Adoptando una definición sencilla se entiende como huella de carbono, la cantidad de CO2 que emitimos a la atmosfera durante nuestro proceso productivo, la forma de calcularla esta estandarizada y podemos hacerlo nosotros mismos, en función a la energía que consumimos. Pero a menudo nos surgen dudas sobre ¿cuánto nos cuestan estas emisiones? O tal vez, si podemos disminuir el coste.

¿Cuál es el coste de mi huella de carbono?

Mobirise

Hace aproximadamente un año, se leía en los titulares de los medios de comunicación especialistas en energía, que el precio de la tonelada de CO2 en el mercado europeo, había duplicado su valor en tan solo un año, hasta alcanzar de 29,78€ por tonelada(ton) a finales de agosto, para estabilizarse en torno a 25€ a lo largo del año.

El coste del derecho de emisión de CO2 es un coste que asumimos los consumidores sin tener el poder de negociación directa. Mas allá de la selección del proveedor que contratemos, ya que para él es inevitable incorporar este coste, a los costes de generación: como el coste de combustible, operación y mantenimiento entre otros.

El precio que paguemos por cada kW consumido dependerá del origen de la energía y la cantidad que consumimos, que, a su vez, dependerá de la fuente de generación que tenga nuestro proveedor. El impacto del costo del CO2 dependerá directamente del origen de la energía que compramos, cuanto mayor contaminante sea la tecnología del proveedor mayor será el precio que estemos pagando por la energía, sin embargo, no basta con tener una contratación óptima o discriminación horaria.

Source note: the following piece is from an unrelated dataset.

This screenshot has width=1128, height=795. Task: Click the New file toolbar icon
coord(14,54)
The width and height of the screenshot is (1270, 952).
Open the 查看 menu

La opción más eficaz para poder disminuir estos costes es la autogeneración, es decir, generar nuestra propia energía, a partir de fuentes renovables que están exentas de costes de emisión, ya que son consideradas energías limpias. 

Otra medida que influye directamente en la disminución de los costes de energía es la incorporación de medidas de eficiencia energética, en la que también se debe hacer énfasis en la adopción de medidas de ahorro energético que disminuyan nuestra demanda y a su vez las emisiones de CO2.